Enable incremental parsing by setting a history path

new CrawlerContext().setIncrementalCrawlingHistoryPath("./history/4SourceUrl");

Stay inside a specific web domain and prune recursive depth

URLFilter urlFilter = new SubstringPattern("http://www.dfki.de", SubstringPattern.STARTS_WITH).toURLFilterAsInclude();
new CrawlerContext().setURLFilter(urlFilter).setCrawlingDepth(2);

Print out the crawled data entities

new Leech().parse("sourceUrl", new PrintlnContentHandler(Verbosity.title, new MyDataSinkContentHandler()), new ParseContext());
new Leech().parse("sourceUrl", new PrintlnContentHandler(Verbosity.all).setShowOnlyErrors(true), new ParseContext());

Generate a crawl report

CrawlReportContentHandler reportContentHandler = new CrawlReportContentHandler(new MyDataSinkContentHandler());
new Leech().parse("sourceUrl", reportContentHandler, new ParseContext());
System.out.println(reportContentHandler.getReport());

Create a Lucene index

CAUTION: We ship a LuceneContentHandler for Lucene 6.4.2, the Maven dependency is NOT per default in the pom.xml (marked as provided). We made this choice to get independent from the Lucene dependency. If you want to use the LuceneContentHandler for Lucene 6.4.2, add maven dependencies for lucene-core, lucene-analyzers-common and lucene-queryparser. It is also just easy to implement an own Lucene data sink by implementing an own DataSinkContentHandler.

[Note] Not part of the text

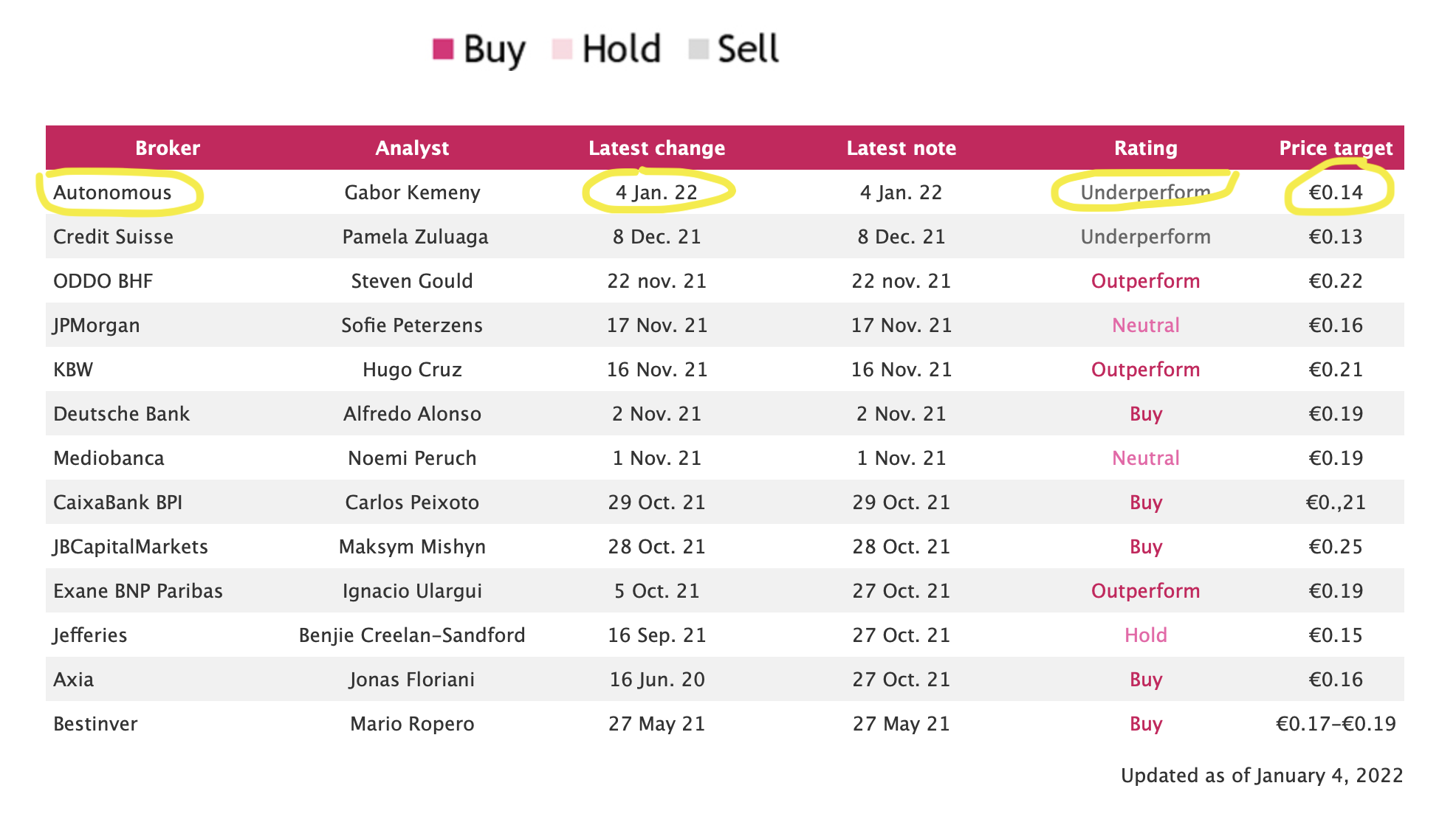1456x825 pixels.
Task: Click the Hold legend color swatch
Action: [x=562, y=49]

// we use a simple, preconfigured Field configuration here. Modify it for your own fields if necessary
FieldConfig fieldConfig4Wikipedia = WikipediaDumpParser.getFieldConfig4ParserAttributes();
// we create a lucene configuration for the index writer
IndexWriterConfig config = new IndexWriterConfig(Version.LUCENE_CURRENT, fieldConfig4Wikipedia.createAnalyzer());
config.setOpenMode(OpenMode.CREATE);
// the Lucene index writer
IndexWriter indexWriter = new IndexWriter(new SimpleFSDirectory(new File("./luceneIndex")), config);

CrawlReportContentHandler reportContentHandler = new CrawlReportContentHandler(
        new PrintlnContentHandler(Verbosity.all, 
        new ToLuceneContentHandler(fieldConfig4Wikipedia, indexWriter)).setShowOnlyErrors(true));

new Leech().parse("sourceUrl", reportContentHandler, new CrawlerContext().createParseContext());

indexWriter.close(true);

Crawl into SOLR

Caution We ship the ToSolrContentHandler for Solrj 5.2.1, the Maven dependency is also NOT per default in the pom.xml (marked as provided). We made this choice to get independent from this dependency. If you want to use this ContentHandler include <groupId>org.apache.solr</groupId> <artifactId>solr-solrj</artifactId> <version>5.2.1</version> to your dependencies.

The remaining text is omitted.